SELECTED PASSAGE:
=== Section Start ===

# Crystal like substance on vacuum packed cheese.



## darwin101 (Apr 7, 2018)

Hi all,
I cold smoked a few cheap store brand blocks of cheese (8oz) wrapped them in parchment paper and vacuum sealed them.  I let the blocks air dry for a day in the refrigerator, then I wrapped and sealed them.  The vacuum & seal are still good, but I noticed a crystal like formation on the edges of a couple blocks of the cheese (not all of them).  It kinda looks like salt, I guess I should have tasted it.  Anyway the cheese is fine, I just scraped off the crystals and used as normal. 
I would like to understand what this is, how it happened and how to avoid this in the future.  Anyone know what, why and how of this? 
Thanks


----------



## daveomak (Apr 7, 2018)

pictures always help...


----------



## gmc2003 (Apr 7, 2018)

Did I understand correctly - did you vacuum seal them while still wrapped in parchment paper? 

Chris


----------



## idahopz (Apr 7, 2018)

I see that quite often in aged cheeses, even when not smoked. I've never worried about it.


----------



## hillbillyrkstr (Apr 7, 2018)

HAPpens to me as well. Not sure why but I’ve always eaten it. Dozens and dozens of times. Still breathing so it’s all good. 

Of course I had the wife try it first and when she didn’t show any ill symptoms I knew it was ok. :)

Scotr


----------



## SonnyE (Apr 7, 2018)

hillbillyrkstr said:


> HAPpens to me as well. Not sure why but I’ve always eaten it. Dozens and dozens of times. Still breathing so it’s all good.
> 
> Of course I had the wife try it first and when she didn’t show any ill symptoms I knew it was ok. :)
> 
> Scotr



Well, I donno Scott....
You did mis-spell your own name. :confused:

Gottcha! ;)


----------



## SonnyE (Apr 7, 2018)

=== Section End ===

MATERIAL SHOWN:
=== Section Start ===

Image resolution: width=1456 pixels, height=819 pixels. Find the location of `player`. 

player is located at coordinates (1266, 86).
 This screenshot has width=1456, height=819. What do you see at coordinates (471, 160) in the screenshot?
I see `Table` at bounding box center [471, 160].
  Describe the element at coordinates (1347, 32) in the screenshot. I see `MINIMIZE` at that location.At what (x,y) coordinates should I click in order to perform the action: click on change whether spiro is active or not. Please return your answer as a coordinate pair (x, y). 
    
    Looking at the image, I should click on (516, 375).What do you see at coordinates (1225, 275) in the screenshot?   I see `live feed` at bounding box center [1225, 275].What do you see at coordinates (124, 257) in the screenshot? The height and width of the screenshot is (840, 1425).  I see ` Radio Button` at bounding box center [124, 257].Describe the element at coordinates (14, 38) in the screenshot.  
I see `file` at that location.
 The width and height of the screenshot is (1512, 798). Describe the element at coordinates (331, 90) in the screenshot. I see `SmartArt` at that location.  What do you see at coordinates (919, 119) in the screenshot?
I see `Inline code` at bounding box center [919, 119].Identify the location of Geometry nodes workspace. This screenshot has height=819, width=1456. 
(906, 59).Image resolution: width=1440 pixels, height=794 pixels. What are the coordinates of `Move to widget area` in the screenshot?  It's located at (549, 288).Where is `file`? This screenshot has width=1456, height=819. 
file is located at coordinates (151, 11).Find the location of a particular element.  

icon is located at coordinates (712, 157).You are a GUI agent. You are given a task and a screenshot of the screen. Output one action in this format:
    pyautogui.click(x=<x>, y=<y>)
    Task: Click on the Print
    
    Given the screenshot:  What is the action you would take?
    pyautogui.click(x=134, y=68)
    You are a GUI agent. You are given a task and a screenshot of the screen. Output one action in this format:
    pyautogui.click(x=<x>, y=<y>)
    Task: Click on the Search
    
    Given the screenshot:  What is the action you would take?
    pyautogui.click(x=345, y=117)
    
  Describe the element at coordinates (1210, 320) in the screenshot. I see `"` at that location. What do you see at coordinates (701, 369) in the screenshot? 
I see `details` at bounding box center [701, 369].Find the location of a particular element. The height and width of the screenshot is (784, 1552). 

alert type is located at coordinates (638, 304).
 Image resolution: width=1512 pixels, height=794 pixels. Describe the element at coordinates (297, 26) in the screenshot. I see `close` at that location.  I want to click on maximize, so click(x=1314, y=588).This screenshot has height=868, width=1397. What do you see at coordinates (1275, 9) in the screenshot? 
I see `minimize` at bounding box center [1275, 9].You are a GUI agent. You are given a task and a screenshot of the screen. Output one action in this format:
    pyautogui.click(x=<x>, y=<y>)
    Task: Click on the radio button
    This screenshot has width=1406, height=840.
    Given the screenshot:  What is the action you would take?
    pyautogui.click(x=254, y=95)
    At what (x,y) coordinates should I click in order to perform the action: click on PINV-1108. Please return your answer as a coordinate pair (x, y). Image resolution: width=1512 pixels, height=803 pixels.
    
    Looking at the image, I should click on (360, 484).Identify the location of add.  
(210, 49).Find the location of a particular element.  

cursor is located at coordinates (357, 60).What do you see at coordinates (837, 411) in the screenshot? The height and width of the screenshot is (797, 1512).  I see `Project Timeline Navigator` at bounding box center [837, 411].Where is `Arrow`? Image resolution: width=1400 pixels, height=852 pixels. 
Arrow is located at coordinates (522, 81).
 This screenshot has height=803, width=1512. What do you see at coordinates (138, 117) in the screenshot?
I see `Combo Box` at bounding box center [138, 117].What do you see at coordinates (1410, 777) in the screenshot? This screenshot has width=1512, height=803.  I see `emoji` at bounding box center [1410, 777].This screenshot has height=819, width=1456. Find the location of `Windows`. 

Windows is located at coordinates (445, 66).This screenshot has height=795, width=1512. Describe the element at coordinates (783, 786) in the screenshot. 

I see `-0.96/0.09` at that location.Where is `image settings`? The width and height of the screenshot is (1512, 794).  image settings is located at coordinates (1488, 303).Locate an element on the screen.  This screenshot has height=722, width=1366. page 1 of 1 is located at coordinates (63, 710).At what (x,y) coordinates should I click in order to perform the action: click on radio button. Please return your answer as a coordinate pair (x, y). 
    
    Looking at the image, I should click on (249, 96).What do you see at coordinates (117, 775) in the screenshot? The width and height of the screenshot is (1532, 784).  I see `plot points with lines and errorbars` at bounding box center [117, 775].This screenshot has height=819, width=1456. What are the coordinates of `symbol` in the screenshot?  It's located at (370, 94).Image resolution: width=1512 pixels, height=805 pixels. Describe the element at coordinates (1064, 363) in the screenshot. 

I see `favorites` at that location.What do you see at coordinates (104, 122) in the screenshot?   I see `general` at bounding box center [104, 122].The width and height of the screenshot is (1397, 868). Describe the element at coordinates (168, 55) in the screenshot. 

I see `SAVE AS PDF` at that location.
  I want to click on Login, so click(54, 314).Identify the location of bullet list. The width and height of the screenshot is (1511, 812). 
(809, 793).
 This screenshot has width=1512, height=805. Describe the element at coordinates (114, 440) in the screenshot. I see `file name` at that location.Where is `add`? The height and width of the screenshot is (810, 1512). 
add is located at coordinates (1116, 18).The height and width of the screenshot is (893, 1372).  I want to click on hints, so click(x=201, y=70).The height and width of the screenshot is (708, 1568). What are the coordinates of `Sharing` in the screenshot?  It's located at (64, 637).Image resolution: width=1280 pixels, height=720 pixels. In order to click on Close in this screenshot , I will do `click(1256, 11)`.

=== Section End ===

WORK ORDER 1: Can you return, word for word, the part of the cheese thread running from "## idahopz (Apr" down to "hillbillyrkstr (Apr 7, 2018)"?
WORK ORDER 2: Which distinct usernames appear as post headers in the cheese thread? List each one once.

SOLUTION 1:
## idahopz (Apr 7, 2018)

I see that quite often in aged cheeses, even when not smoked. I've never worried about it.


----------



## hillbillyrkstr (Apr 7, 2018)

SOLUTION 2:
darwin101
daveomak
gmc2003
idahopz
hillbillyrkstr
SonnyE